CHAPTER XIV.
GOING AWAY.
“YOU will be sure to write regularly, Hetty, twice a week at the least? You must not forget; you must never forget.”
“Oh, never, mamma!” cried poor Hetty, with a quiver in her voice.
“And try if you can hear something about Cousin John. The clergyman is sure to know. Don’t ask right out, but try what you can discover. You can say that your mother knew that part of the country, and that you had heard of the Prescotts. Oh, how careless it was of me not to keep on writing! You must be very regular, Hetty—twice a week, at the very least.”
Hetty’s poor little face was very pale; her lips were trembling. The family had come, all but the very little ones, to the railway to see her off. But the boys were amused with the locomotive, and the girls with looking at the people; and Hetty felt herself forgotten already. What would it be when she was really away?
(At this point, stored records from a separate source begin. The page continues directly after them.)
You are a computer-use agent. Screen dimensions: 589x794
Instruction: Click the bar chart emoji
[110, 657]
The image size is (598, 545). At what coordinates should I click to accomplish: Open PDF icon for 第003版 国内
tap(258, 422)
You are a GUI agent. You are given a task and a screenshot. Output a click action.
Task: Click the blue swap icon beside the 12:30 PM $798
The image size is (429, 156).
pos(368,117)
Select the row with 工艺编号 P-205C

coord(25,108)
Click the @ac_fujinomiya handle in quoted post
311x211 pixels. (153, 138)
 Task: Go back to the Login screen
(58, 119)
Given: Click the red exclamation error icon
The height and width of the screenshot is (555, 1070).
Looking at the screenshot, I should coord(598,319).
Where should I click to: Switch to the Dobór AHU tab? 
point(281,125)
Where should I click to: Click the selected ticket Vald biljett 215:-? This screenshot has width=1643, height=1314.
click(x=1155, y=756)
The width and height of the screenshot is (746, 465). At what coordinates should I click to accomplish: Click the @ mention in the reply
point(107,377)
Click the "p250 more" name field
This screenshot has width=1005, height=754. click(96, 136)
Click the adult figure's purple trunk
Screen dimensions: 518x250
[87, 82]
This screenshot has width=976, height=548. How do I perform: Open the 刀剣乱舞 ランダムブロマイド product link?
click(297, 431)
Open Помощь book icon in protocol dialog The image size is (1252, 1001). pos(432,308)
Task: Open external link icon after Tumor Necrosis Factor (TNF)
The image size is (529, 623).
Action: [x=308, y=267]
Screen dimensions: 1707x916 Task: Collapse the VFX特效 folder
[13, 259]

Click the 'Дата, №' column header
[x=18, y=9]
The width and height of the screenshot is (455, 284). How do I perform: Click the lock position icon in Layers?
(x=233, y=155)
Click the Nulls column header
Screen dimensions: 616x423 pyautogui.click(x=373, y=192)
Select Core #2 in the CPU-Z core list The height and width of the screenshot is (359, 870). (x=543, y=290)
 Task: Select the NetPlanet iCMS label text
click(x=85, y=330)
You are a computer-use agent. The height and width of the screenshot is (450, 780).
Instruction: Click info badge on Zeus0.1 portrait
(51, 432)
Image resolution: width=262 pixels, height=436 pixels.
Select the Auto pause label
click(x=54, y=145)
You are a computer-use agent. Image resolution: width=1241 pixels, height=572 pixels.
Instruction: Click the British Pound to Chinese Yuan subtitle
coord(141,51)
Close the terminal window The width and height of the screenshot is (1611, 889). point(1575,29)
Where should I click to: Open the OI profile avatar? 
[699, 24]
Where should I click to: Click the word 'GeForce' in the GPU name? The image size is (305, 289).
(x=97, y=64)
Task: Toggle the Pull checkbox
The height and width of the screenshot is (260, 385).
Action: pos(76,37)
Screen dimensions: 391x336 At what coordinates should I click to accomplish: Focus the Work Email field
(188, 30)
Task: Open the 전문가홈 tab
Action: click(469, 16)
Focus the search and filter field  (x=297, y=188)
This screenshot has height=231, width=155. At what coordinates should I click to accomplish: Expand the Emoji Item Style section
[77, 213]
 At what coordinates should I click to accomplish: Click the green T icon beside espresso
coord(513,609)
And then she relapsed into a spasm of weeping when the inevitable moment came, and the train got into motion. Poor little Hetty! They would all go back, go home, and the business of every day would go on as before, while she was flying away into the unknown, with that clang and wild tumult of sound. Hetty thought she had never realised what a railway journey was before, the clang as of giants’ hoofs going, the rush and sweep through the air, as if impelled by some horrible force that could not be appealed to to stop, or made to understand that you wanted to get out, to get out and go back again! This was the first thought of her little scared soul. Horses with a man driving could be made to stop, but this engine never: and what if it should go on, on, to the end of the world? It seemed so likely, so probable that it might do so, in the first dreadful sense of the unescapable which overwhelmed the girl’s mind. Of course when she came to herself she was a quite reasonable little girl, and knew that this could not be so, and that, as exactly as is in human possibility, the train would arrive at Horton station, where she was bound, after stopping at many other stations on the way. And presently Hetty dried her eyes, and began to look at the country; and things went a little better with her, until she had another fit of panic and horror at the end of her journey, when she stepped out, trembling, all alone, and saw, half with terror, half with pride, the brougham waiting which was to carry her, behind two sleek and shining horses, in all the glory of a “private carriage” (a thing Hetty knew nothing of), to Horton. She had been driven to the station, she was aware, in the Horton carriage when she went away, a baby, with her parents, and this knowledge—for it was not a recollection—made everything seem all the stranger. It was her mother’s home she was going to, and yet such a strange, unknown place.